START MATERIALS PROVIDED

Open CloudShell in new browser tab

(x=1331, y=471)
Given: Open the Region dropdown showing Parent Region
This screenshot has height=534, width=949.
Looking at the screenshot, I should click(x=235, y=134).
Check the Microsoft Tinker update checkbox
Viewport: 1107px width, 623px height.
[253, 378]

END MATERIALS PROVIDED

### WHAT IS REQUIRED
Would you please write out the entries again exactly?

### OUTPUT
Open CloudShell in new browser tab

(x=1331, y=471)
Given: Open the Region dropdown showing Parent Region
This screenshot has height=534, width=949.
Looking at the screenshot, I should click(x=235, y=134).
Check the Microsoft Tinker update checkbox
Viewport: 1107px width, 623px height.
[253, 378]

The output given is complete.